Despite appearances, I have actually managed to get quite a lot of painting done during my stay- in between Viking romances, near death experiences on “horse” back and generally gadding about exploring this incredible country grinning like a fool! I decided to have a little exhibition to show the locals, that I had indeed actually done something and not just annoyed them…
I had some ideas of what I thought I would paint when I came here, and I haven’t done any of that, I have been so mesmerised by the landscape and light that I have ended up doing a series of small paintings, mainly looking at the changing light. They are ok, some I am happy with, I would like to try and paint them on a large scale and see how that works. I have found working on such a small scale very different for me… also it took me a little while to get used to the aluminium panels.
On a few Thursdays, I took the art class at the local school, and I wanted the kids to put their drawings up at the same time as I exhibited my work and have some fun. I have had Hrafhildurs, beautiful daughter Guðný Ösp keeping me company in the studio after school and being my translator and star pupil when I have visited the school- she is a very talented little painter, and was very keen to be part of the “exhibition”. Guðný occasionally would bring her friend Disella to join me in the studio for painting time- and a quick game of twister!
With the help of the wonderful Linda, the Residencies local contact, we chose the Old Shark Hunter Museum as the location, with the kids work downstairs as you enter and my paintings in a small room upstairs. Jörundur Jónsson, known as Shark-Jörundur, built the house in 1885-86, using timber from Norwegian ships which ran ashore at Hrísey in 1884. In 1917 the house was moved down the hill, to its current site, but a statue of bearded Shark-Jörundur commemorates the spot where the house was originally build. The house now holds an exhibition and an incredible array of items related to shark fishing and the history of the island.
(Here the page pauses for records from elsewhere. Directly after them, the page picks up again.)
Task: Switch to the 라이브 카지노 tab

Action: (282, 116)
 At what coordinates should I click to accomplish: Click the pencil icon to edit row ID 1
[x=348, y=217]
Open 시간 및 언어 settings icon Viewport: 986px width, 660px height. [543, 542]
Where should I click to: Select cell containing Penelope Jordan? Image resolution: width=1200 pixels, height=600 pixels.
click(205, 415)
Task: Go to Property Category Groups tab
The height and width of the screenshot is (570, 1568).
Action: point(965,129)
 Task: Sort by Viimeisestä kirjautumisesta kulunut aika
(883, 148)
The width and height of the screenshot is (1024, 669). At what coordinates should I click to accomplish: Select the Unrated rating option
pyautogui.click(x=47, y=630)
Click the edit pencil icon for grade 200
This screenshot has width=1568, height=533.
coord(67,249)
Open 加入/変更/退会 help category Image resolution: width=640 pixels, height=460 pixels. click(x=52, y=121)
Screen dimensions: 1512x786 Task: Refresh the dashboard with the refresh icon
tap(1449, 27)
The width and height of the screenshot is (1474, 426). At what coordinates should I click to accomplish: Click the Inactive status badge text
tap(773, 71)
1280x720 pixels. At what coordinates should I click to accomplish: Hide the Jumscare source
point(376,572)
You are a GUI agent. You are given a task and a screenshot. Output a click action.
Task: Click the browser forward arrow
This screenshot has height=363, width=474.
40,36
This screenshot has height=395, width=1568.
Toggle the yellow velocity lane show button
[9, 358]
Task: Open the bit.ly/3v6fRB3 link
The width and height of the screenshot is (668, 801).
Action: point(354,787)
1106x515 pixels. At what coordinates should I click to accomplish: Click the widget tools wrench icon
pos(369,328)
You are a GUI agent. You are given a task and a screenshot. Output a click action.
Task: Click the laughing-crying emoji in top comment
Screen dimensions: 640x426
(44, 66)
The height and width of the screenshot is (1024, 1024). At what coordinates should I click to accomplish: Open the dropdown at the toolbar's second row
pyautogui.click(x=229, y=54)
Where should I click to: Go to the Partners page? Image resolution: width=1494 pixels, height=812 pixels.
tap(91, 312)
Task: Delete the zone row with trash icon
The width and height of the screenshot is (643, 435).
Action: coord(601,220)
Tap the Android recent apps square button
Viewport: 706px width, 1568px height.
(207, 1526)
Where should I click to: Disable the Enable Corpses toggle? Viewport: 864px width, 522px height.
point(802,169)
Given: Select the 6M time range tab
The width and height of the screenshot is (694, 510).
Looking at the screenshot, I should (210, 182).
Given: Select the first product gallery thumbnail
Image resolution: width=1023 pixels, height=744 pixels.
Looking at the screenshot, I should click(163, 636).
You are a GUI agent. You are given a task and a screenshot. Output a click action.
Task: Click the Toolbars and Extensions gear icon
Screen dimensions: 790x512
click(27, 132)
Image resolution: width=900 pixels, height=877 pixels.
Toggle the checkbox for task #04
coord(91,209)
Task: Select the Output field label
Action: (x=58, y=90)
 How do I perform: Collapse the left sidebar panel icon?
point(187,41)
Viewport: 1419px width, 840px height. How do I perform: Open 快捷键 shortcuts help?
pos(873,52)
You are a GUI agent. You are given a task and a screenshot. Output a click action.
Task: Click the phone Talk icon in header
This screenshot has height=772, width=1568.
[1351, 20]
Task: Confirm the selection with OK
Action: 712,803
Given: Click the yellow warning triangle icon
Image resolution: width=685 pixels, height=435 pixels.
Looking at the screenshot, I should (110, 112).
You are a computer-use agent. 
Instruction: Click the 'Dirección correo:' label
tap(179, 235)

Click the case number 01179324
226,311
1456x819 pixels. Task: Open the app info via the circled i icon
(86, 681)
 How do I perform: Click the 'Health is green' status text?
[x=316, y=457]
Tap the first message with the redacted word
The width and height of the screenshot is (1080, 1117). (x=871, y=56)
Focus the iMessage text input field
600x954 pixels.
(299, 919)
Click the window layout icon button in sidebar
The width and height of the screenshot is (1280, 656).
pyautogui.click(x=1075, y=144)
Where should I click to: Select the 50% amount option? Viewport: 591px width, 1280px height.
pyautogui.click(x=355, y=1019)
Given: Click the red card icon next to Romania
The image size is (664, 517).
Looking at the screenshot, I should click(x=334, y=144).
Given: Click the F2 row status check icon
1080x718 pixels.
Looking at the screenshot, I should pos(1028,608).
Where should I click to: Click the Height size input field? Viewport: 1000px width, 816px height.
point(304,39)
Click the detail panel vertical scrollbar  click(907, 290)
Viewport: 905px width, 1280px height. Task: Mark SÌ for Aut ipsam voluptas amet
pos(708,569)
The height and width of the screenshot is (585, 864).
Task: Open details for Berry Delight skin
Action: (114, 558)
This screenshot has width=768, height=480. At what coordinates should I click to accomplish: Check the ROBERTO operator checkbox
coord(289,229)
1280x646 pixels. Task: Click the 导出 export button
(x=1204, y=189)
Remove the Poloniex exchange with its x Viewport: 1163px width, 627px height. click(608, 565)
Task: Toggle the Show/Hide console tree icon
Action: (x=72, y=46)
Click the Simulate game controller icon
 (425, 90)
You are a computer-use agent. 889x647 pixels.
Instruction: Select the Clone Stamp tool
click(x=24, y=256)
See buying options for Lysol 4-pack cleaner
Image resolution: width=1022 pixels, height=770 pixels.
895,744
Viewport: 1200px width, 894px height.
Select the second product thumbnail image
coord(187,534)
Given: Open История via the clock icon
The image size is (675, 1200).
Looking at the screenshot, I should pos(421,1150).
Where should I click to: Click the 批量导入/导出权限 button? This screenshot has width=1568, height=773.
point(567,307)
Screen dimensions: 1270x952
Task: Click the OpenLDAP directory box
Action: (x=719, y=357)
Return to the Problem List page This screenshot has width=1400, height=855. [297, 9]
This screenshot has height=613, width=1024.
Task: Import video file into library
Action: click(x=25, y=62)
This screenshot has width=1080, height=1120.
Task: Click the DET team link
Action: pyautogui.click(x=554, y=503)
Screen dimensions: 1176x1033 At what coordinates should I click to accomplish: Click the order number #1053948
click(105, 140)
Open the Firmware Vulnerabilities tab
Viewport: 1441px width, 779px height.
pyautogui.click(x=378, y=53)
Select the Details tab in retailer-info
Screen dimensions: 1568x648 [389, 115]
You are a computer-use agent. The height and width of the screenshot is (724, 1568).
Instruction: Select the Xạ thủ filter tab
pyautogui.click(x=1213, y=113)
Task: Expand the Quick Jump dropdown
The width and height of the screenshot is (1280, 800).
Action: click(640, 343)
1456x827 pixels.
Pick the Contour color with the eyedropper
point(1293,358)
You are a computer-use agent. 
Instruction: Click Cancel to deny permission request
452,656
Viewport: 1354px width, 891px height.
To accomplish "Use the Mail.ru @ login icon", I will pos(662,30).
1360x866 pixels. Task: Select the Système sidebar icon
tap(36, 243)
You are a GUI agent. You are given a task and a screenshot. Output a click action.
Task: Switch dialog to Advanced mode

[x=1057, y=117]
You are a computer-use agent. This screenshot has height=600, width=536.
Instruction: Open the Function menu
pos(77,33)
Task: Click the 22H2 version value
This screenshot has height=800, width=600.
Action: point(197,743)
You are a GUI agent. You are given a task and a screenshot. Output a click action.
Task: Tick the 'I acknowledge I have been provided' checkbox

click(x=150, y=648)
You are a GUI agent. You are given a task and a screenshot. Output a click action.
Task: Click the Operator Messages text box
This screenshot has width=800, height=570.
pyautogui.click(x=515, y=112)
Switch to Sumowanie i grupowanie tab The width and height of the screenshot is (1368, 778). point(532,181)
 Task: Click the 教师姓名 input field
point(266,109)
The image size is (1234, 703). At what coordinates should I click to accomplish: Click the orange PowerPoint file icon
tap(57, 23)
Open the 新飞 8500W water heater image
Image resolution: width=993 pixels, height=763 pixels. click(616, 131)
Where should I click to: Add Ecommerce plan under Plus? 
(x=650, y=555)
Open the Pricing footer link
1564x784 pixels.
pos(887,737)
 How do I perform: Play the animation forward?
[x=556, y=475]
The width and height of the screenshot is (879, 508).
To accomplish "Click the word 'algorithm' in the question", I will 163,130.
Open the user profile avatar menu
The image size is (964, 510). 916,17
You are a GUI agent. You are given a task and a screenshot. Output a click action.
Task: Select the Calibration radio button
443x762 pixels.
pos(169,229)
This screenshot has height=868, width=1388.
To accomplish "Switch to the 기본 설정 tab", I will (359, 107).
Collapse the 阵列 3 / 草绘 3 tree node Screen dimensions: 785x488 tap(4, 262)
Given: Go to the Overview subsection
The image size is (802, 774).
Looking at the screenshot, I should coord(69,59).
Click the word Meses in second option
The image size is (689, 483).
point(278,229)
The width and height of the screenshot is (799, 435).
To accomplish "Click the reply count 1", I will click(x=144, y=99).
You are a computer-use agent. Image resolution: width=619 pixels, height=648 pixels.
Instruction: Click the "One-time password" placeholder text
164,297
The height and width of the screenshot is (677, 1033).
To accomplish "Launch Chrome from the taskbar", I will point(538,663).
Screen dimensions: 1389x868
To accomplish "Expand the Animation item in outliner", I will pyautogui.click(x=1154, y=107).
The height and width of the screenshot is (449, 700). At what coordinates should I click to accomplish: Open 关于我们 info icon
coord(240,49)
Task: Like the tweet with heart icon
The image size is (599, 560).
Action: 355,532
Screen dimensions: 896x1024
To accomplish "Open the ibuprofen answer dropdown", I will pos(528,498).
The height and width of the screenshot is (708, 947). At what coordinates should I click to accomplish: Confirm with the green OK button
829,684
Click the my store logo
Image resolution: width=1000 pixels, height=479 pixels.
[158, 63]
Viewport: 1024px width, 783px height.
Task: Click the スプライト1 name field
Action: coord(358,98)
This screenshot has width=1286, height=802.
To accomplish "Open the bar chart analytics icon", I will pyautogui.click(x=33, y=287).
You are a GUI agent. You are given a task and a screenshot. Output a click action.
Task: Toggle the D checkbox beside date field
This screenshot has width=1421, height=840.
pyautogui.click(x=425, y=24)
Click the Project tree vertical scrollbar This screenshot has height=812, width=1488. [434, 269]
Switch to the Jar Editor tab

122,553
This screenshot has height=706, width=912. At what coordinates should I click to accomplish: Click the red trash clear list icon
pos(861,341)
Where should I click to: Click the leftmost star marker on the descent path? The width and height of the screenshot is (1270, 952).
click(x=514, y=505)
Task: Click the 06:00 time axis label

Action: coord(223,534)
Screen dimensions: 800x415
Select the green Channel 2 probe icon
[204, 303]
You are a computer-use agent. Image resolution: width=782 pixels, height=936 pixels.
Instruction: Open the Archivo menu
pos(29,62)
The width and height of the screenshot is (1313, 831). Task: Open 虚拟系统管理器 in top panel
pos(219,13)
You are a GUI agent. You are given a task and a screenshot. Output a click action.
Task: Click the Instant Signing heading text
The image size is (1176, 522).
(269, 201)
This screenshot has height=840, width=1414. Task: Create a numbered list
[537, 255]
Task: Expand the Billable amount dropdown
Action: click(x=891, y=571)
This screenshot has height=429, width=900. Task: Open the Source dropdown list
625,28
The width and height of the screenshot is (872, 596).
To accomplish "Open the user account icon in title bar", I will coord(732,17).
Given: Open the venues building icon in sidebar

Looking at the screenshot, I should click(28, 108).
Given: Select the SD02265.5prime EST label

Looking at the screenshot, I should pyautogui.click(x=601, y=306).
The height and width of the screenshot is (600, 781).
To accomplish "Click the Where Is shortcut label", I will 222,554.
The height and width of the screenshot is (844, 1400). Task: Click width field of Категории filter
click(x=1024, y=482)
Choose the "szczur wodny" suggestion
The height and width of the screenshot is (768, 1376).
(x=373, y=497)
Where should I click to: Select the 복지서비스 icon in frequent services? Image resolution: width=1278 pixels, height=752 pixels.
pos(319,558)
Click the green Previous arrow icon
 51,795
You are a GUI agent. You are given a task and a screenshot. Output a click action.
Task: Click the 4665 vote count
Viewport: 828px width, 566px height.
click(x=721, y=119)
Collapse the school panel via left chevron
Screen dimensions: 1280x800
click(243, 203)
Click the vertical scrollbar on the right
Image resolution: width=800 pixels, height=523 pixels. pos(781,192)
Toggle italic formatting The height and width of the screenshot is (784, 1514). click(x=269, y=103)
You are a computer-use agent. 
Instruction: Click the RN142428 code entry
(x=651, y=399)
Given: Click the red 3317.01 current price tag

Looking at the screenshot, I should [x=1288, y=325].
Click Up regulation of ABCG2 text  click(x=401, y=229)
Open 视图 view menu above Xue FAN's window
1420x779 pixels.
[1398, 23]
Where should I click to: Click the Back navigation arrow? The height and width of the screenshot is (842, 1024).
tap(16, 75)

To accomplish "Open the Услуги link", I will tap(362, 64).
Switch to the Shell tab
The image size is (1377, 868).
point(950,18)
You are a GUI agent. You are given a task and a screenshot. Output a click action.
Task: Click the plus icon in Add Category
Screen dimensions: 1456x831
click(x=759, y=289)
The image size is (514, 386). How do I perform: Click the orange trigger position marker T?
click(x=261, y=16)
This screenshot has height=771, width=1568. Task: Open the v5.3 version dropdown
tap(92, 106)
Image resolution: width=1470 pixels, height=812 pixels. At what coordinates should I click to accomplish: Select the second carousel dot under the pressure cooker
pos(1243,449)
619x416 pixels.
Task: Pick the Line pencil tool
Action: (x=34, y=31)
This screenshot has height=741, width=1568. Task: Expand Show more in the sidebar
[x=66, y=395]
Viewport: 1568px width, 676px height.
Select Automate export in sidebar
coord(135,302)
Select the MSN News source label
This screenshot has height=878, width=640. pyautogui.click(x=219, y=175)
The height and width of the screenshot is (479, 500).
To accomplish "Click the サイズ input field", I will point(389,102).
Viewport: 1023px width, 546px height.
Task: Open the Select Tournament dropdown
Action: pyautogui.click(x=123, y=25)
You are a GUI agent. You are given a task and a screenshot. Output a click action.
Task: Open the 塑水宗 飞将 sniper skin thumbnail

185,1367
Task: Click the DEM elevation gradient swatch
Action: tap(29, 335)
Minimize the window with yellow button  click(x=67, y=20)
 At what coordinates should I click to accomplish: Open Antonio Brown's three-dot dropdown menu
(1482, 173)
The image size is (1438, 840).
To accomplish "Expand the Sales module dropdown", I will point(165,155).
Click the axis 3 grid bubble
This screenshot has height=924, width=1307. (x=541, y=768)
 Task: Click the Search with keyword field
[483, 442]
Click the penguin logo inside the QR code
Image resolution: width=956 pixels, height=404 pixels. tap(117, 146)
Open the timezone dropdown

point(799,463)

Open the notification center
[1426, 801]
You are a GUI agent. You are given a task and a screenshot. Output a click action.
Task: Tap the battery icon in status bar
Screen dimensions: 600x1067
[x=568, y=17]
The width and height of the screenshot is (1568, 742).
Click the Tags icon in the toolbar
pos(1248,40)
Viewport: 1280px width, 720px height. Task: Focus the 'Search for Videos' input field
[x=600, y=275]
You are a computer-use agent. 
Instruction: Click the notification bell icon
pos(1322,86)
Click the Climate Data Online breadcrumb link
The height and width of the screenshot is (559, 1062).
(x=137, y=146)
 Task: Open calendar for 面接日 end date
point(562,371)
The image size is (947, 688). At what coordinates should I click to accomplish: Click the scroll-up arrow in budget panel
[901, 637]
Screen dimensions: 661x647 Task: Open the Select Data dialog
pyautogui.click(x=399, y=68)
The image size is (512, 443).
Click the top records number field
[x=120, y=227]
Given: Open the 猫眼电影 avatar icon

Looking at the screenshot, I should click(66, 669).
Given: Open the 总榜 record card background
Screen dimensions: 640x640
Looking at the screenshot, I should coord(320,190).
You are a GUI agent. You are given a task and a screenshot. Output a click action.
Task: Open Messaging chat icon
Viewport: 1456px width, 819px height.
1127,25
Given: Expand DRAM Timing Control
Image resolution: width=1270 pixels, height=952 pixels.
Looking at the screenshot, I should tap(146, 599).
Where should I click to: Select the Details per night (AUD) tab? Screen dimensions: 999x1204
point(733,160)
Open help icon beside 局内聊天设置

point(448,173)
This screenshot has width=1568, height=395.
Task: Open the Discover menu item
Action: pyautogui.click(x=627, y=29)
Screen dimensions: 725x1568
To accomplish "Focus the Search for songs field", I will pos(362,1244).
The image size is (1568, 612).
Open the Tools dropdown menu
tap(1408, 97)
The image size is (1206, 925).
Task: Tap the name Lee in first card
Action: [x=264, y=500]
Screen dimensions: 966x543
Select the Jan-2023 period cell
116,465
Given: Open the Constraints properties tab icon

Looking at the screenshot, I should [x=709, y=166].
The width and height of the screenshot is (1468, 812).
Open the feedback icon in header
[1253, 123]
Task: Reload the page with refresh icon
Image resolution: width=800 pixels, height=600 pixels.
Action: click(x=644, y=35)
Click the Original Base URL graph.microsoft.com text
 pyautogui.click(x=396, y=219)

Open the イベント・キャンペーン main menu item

So the kids letter box dropped the locals, and they came out in force- also because word got around about the large bowl of lollies and the bladders of wine and case of beer I had purchased! We had over 60 people come- numbers can be verified as it it a very important thing to sign the guest book in Iceland and if you do not…. it is very bad form!! Everyone had a great time- no one minded the fact my paintings were hung with large amounts of gaffa tape, string and fish hooks. Without the use of any form of measuring equipment… so I gave in and went for a more organic hang…. It was a lovely way to end my time on the island, and to see how proud the kids were to have their work on the wall!